As we journeyed our way through IPAs, Stouts, and Sours, we also ordered the chargrilled short ribs, marinated in lime, garlic, and fish sauce to give them that savory Vietnamese je ne sais quoi. These are pub snacks as God intended. The chicken wings will of course lure me back, as will the “JH” dog, which seems to have my name on it.

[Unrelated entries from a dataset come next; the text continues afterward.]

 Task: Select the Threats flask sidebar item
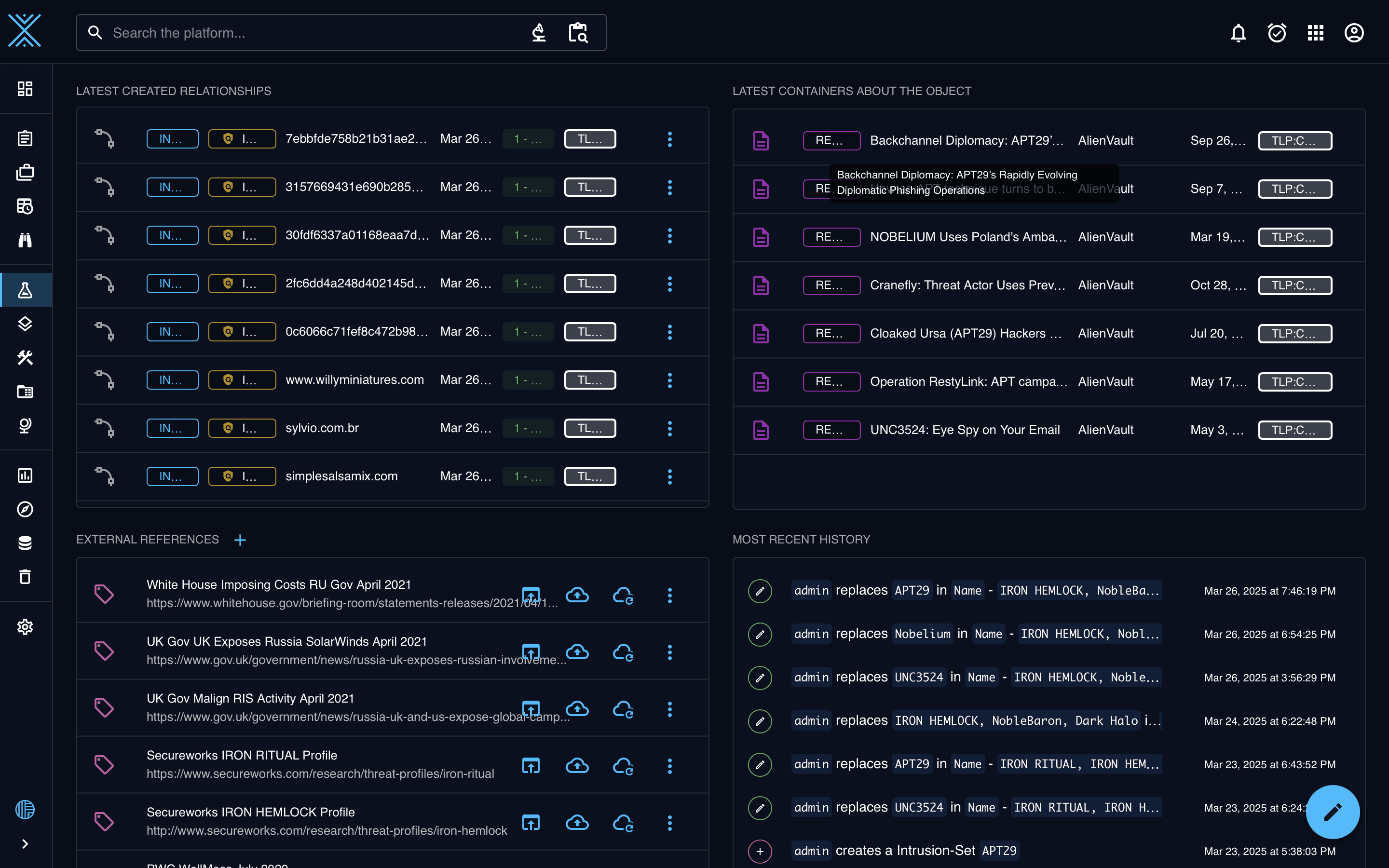click(x=25, y=290)
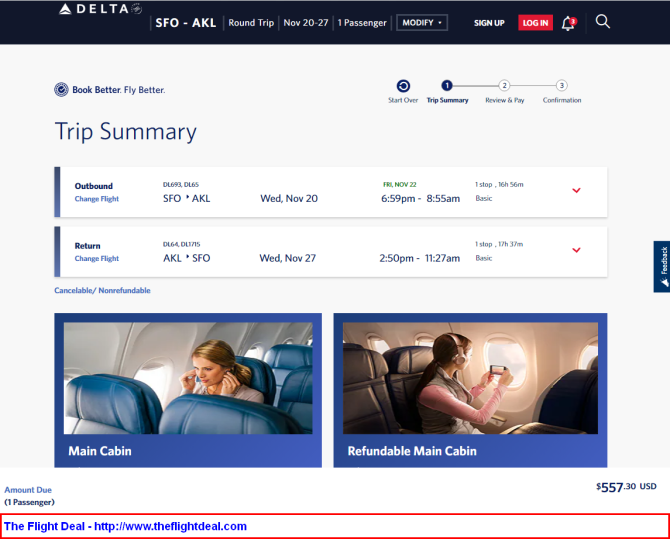Image resolution: width=670 pixels, height=539 pixels.
Task: Click the Book Better badge icon
Action: [61, 89]
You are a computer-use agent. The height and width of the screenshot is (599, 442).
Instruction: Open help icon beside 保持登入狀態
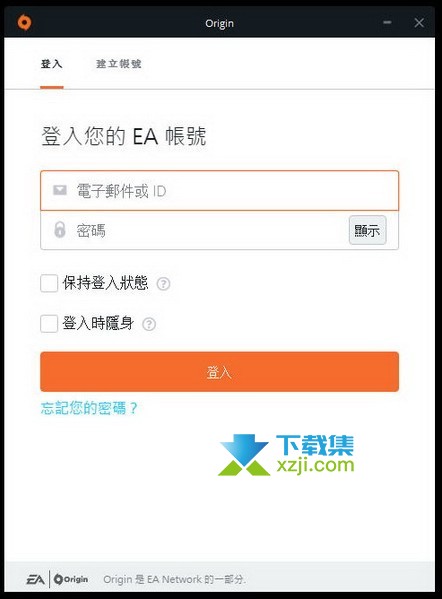point(164,283)
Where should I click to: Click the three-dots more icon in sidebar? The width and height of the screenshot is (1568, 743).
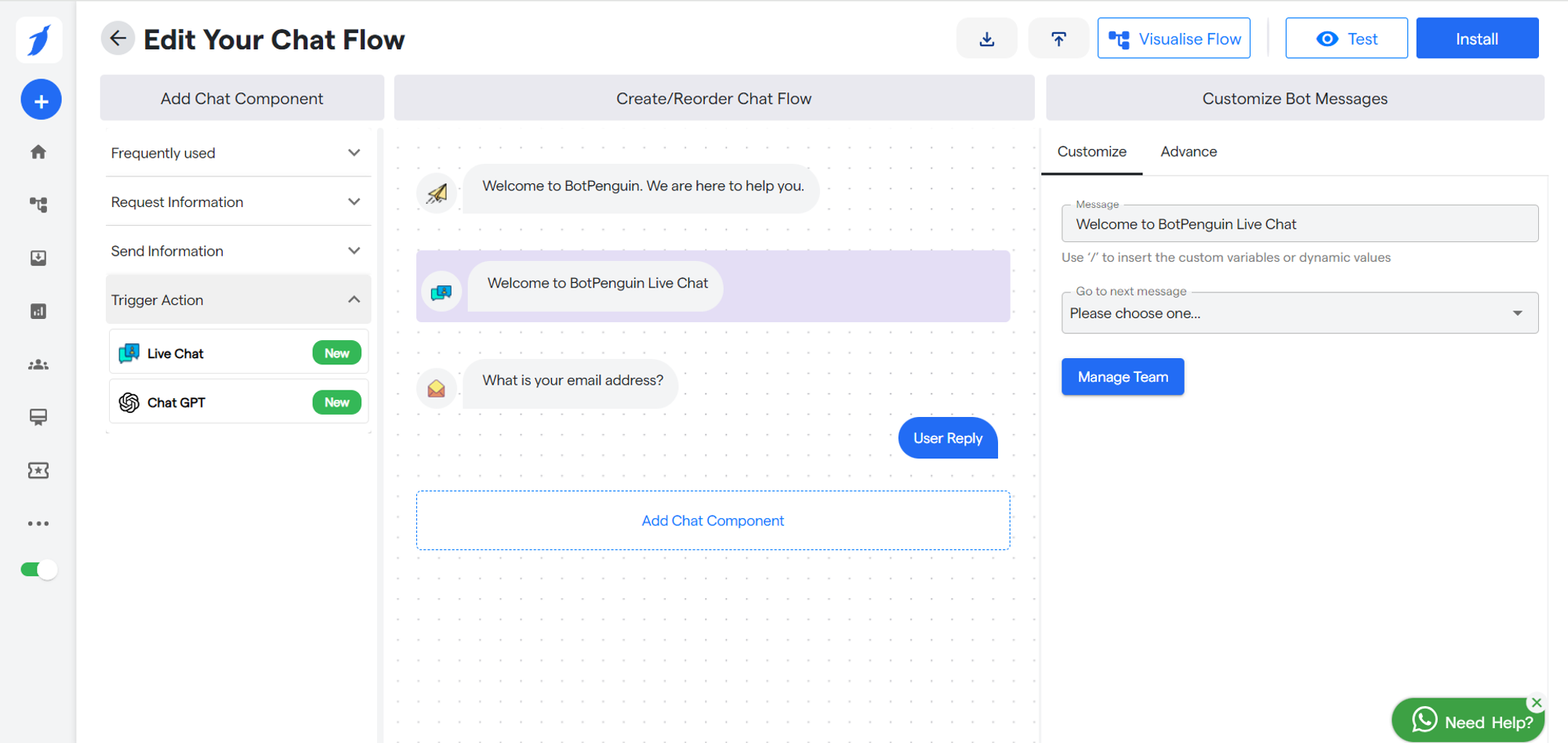coord(38,524)
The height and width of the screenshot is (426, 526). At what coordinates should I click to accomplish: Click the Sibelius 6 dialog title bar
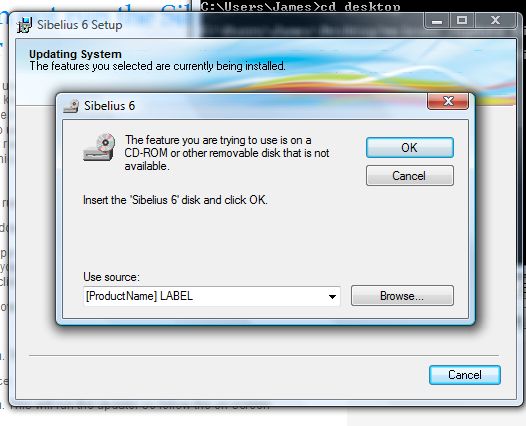pyautogui.click(x=245, y=106)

Needless to say, the beer list is impressive, with around 70 taps, 5 or 6 casks, and 3 nitro systems. The casks weren’t on last night, so those fearing the Das Wunderkind sour from Jester King will be gone need not worry. A few others may be quick to go too though, like the Saint Arnold DR11 or the Southern Star Bourbon Barrel-Aged Buried Hatchet, neither of which I could resist ordering. They’re also laudably particular about their drinking vessels at the Hay Merchant, which not only highlights the best attributes of each beer style, it also keeps the pricing relatively uniform – in the $5 to $7 range – so a 20 oz. Pilsner glass of Hefeweizen costs about the same as a 13 oz. Tulip of Belgian IPA or an 8 oz. Snifter of Sour.

Especially compelling is the Mud Turtle program, which will encourage craft beer aficionados and novices alike to try new beers and ascend the ranks until ultimately challenging Kevin Floyd himself and rescuing the princess. According to Bobby Heugel, the program probably won’t start until next week, when they’ve made sure all the kinks are worked out. As a newly opened restaurant and bar though, there were no kinks to be found. The staff was extremely knowledgeable and attentive, and everything seemed to run smoothly. The Hay Merchant officially opens at 3:00 this afternoon at 1100 Westheimer, and the real test begins at this brewtopia as half the Houston metroplex tries to squeeze through its doors.